Extracted data entries:
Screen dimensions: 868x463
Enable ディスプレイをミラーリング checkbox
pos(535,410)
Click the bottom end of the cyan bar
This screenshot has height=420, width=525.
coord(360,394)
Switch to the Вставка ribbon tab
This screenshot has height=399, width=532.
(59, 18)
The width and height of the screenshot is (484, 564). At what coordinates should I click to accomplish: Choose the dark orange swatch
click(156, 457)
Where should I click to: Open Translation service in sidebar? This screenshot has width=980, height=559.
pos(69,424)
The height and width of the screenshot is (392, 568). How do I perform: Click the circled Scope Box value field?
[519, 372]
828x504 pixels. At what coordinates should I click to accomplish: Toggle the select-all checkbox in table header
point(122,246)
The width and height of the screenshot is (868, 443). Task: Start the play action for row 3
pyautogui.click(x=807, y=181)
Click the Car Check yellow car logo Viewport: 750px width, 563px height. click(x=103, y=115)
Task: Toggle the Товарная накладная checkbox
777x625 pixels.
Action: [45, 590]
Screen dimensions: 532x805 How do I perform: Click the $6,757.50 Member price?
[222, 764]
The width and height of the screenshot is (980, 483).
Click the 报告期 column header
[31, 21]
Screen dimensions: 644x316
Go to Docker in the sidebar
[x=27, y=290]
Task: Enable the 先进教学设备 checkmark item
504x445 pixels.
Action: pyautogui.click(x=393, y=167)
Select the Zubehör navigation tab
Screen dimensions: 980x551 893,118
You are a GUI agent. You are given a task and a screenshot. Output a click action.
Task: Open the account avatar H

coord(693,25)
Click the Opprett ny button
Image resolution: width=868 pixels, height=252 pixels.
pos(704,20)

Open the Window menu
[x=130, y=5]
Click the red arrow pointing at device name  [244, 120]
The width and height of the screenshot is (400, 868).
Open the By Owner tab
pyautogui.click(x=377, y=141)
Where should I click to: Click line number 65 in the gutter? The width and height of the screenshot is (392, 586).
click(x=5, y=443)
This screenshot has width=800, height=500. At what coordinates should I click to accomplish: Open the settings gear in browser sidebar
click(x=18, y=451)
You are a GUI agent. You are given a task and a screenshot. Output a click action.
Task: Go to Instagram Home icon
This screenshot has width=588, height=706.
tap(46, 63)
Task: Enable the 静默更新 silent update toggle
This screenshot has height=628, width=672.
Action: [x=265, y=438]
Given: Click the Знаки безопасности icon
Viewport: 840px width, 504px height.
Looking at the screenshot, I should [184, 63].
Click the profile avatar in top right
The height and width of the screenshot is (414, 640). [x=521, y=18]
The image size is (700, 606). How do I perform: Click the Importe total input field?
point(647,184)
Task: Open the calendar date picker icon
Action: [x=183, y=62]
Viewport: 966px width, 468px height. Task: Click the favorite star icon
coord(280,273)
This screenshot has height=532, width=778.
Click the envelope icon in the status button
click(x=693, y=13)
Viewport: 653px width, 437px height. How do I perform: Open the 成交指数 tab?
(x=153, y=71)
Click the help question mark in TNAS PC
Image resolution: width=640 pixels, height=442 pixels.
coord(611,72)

YOUR ASSIGNMENT :: Line by line, retype all of the records exactly.

TASK RESPONSE ::
Screen dimensions: 868x463
Enable ディスプレイをミラーリング checkbox
pos(535,410)
Click the bottom end of the cyan bar
This screenshot has height=420, width=525.
coord(360,394)
Switch to the Вставка ribbon tab
This screenshot has height=399, width=532.
(59, 18)
The width and height of the screenshot is (484, 564). At what coordinates should I click to accomplish: Choose the dark orange swatch
click(156, 457)
Where should I click to: Open Translation service in sidebar? This screenshot has width=980, height=559.
pos(69,424)
The height and width of the screenshot is (392, 568). How do I perform: Click the circled Scope Box value field?
[519, 372]
828x504 pixels. At what coordinates should I click to accomplish: Toggle the select-all checkbox in table header
point(122,246)
The width and height of the screenshot is (868, 443). Task: Start the play action for row 3
pyautogui.click(x=807, y=181)
Click the Car Check yellow car logo Viewport: 750px width, 563px height. click(x=103, y=115)
Task: Toggle the Товарная накладная checkbox
777x625 pixels.
Action: [45, 590]
Screen dimensions: 532x805 How do I perform: Click the $6,757.50 Member price?
[222, 764]
The width and height of the screenshot is (980, 483).
Click the 报告期 column header
[31, 21]
Screen dimensions: 644x316
Go to Docker in the sidebar
[x=27, y=290]
Task: Enable the 先进教学设备 checkmark item
504x445 pixels.
Action: pyautogui.click(x=393, y=167)
Select the Zubehör navigation tab
Screen dimensions: 980x551 893,118
You are a GUI agent. You are given a task and a screenshot. Output a click action.
Task: Open the account avatar H

coord(693,25)
Click the Opprett ny button
Image resolution: width=868 pixels, height=252 pixels.
pos(704,20)

Open the Window menu
[x=130, y=5]
Click the red arrow pointing at device name  [244, 120]
The width and height of the screenshot is (400, 868).
Open the By Owner tab
pyautogui.click(x=377, y=141)
Where should I click to: Click line number 65 in the gutter? The width and height of the screenshot is (392, 586).
click(x=5, y=443)
This screenshot has width=800, height=500. At what coordinates should I click to accomplish: Open the settings gear in browser sidebar
click(x=18, y=451)
You are a GUI agent. You are given a task and a screenshot. Output a click action.
Task: Go to Instagram Home icon
This screenshot has width=588, height=706.
tap(46, 63)
Task: Enable the 静默更新 silent update toggle
This screenshot has height=628, width=672.
Action: [x=265, y=438]
Given: Click the Знаки безопасности icon
Viewport: 840px width, 504px height.
Looking at the screenshot, I should [184, 63].
Click the profile avatar in top right
The height and width of the screenshot is (414, 640). [x=521, y=18]
The image size is (700, 606). How do I perform: Click the Importe total input field?
point(647,184)
Task: Open the calendar date picker icon
Action: [x=183, y=62]
Viewport: 966px width, 468px height. Task: Click the favorite star icon
coord(280,273)
This screenshot has height=532, width=778.
Click the envelope icon in the status button
click(x=693, y=13)
Viewport: 653px width, 437px height. How do I perform: Open the 成交指数 tab?
(x=153, y=71)
Click the help question mark in TNAS PC
Image resolution: width=640 pixels, height=442 pixels.
coord(611,72)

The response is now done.